2022 BMW i4 M Performance Won’t Be a Drag Strip King
31 December 2020 - autoevolution
The 2022 BMW i4 will not only be the first all-electric production sedan to wear the blue roundel badge, but will also have an M Performance electric version, which is another first for BMW.
Even though the i4 and i4 M Performance are both destined to steal some of Tesla's slice in the sporty EV market, you shouldn't expect them to be drag strip kings like the Tesla Model S or the Porsche Taycan.
For example, the BMW Concept i4, which previewed over 90 percent of the upcoming production car's design, was rear-wheel-drive only, powered by a single electric motor.
Despite having a rather hefty 530 metric horsepower, or as much as the twin-turbocharged 4.4-liter V8 in the M550i or M850i, the Concept i4 was restricted by not having all-paw traction, so its 0-100 kph (62 mph) acceleration was no better than 4 seconds flat.
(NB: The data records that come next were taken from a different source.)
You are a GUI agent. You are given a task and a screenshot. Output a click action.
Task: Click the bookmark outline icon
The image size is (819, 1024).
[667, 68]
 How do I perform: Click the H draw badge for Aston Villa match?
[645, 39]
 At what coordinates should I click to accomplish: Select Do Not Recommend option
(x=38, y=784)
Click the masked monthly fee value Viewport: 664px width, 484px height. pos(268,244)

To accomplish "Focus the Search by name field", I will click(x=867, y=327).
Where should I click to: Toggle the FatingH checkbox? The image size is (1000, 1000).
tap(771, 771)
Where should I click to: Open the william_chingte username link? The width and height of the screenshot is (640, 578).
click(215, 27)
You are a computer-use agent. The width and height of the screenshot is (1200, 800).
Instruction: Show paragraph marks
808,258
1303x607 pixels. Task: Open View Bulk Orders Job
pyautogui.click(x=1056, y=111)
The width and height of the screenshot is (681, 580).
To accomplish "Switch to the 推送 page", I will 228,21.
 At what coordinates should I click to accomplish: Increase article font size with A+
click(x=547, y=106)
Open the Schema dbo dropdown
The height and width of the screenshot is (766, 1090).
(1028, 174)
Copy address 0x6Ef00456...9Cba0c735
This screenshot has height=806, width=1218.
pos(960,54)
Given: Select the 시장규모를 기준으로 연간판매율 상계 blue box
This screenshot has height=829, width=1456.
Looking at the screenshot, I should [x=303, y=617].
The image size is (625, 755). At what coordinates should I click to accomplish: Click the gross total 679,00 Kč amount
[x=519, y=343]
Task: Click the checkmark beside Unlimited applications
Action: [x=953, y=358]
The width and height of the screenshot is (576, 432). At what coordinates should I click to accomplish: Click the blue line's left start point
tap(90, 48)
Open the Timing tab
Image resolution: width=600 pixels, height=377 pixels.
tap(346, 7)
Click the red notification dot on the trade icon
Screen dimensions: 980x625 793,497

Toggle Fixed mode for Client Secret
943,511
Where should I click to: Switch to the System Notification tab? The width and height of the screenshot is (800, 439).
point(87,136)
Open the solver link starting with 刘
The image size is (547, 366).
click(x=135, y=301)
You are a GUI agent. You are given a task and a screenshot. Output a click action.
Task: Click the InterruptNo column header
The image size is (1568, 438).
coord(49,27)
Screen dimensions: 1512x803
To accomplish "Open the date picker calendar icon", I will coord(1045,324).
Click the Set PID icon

The production model should post similar numbers.
While that is not slow by any measure, it's still a lot slower than the low 3s you can experience in an all-wheel-drive Porsche Taycan or Tesla.
It is expected that both the 2022 BMW i4 and i4 M Performance will share the single-motor setup, with the M model getting beefier brakes, sports tuned suspension, and a slightly angrier-looking body kit.
Both should take their energy from a lithium-ion battery that stores 80 kWh of electric juice, which should be more than enough to give the cars a range of up to 600 km (373 miles) in the WLTP cycle.
An i4 M Performance pre-production prototype was recently spotted somewhere in Germany, and the only way you can tell it's not a regular i4 is by checking out the blue M brake calipers, as the car is completely drenched in full-body camouflage.
Expect the model to look quasi-identical to the upcoming 4 Series Gran Coupe, minus the tailpipes, with a set of different wheels and some extra blue accents here and there. Even the massive kidney grille will be very similar, despite the I4 not actually needing as much cooling as an ICE-powered vehicle.
There are some rumors mentioning a full-on M electric car to arrive at some point in time, but that won't happen for at least three years since the battery technology is still not there yet according to BMW.